Brexit Jeff J Mitchell/Getty Images

L’Europe après le Brexit

PARIS – Le président des États-Unis Franklin Delano Roosevelt l’affirmait autrefois : « La seule chose que nous devons craindre, c’est la peur elle-même. » Le référendum du Brexit, lors duquel un peu plus de la moitié des électeurs du Royaume-Uni ont voté en faveur d’une sortie de l’Union européenne, nous montre aujourd’hui qu’il n’avait pas tout à fait raison. Nous devons aussi craindre ces gens qui exploitent, comme l’on fait les dirigeants populistes en Grande-Bretagne, les peurs de leurs semblables et provoquent des désastres véritablement effrayants. Ce qu’ils sont parvenus à provoquer pourrait bien conduire, cette fois, à la désintégration de l’UE.

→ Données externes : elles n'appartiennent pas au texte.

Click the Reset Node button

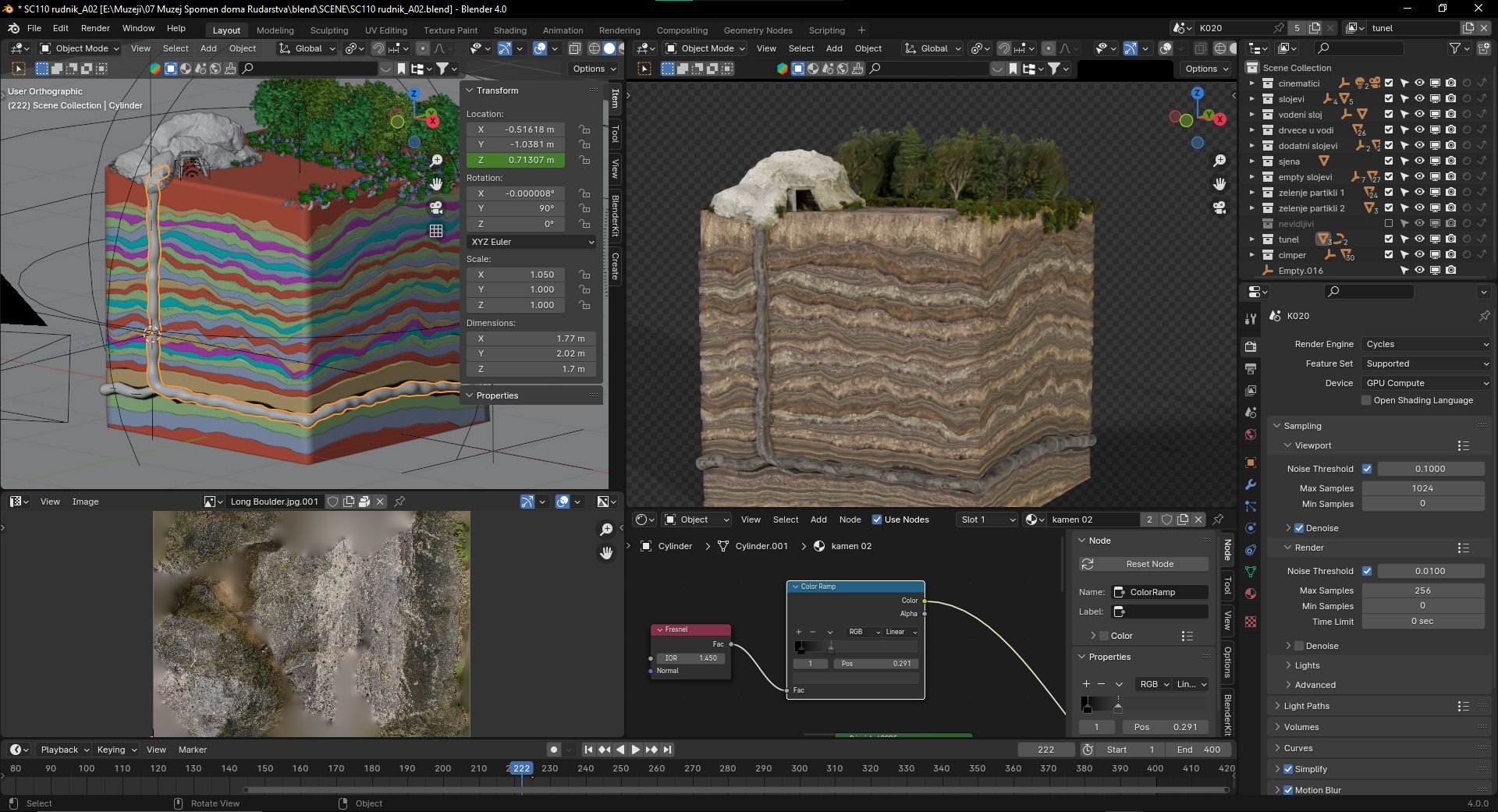click(1144, 564)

Après avoir été membre de l’UE pendant quarante-trois ans, la Grande-Bretagne a décidé, de la façon, dit-on, la plus démocratique qui soit, de se replier en elle-même. Si pragmatiques et réalistes que les Britanniques aient l’habitude de se montrer, dit-on encore, ils ont voté contre leurs propres intérêts. En rejetant l’UE, ils ont probablement condamné leur pays à un lent appauvrissement, et peut-être à son éclatement, qui serait quant à lui moins lent, puisque les dirigeants de l’Écosse et de l’Irlande du Nord, où le vote en faveur du maintien l’a massivement emporté, ont annoncé qu’ils souhaitaient désormais quitter le royaume.

C’est pourtant le Brexit qui aurait dû effrayer les Britanniques. Mais la raison, faiblement défendue par les voix de l’ordre établi, manquant d’éloquence et incapables d’inspirer la confiance, n’a pu résister aux peurs que suscitait tout ce qui pouvait entrer par la porte laissée ouverte sur le reste de l’Europe – et, bien entendu, sur le reste du monde.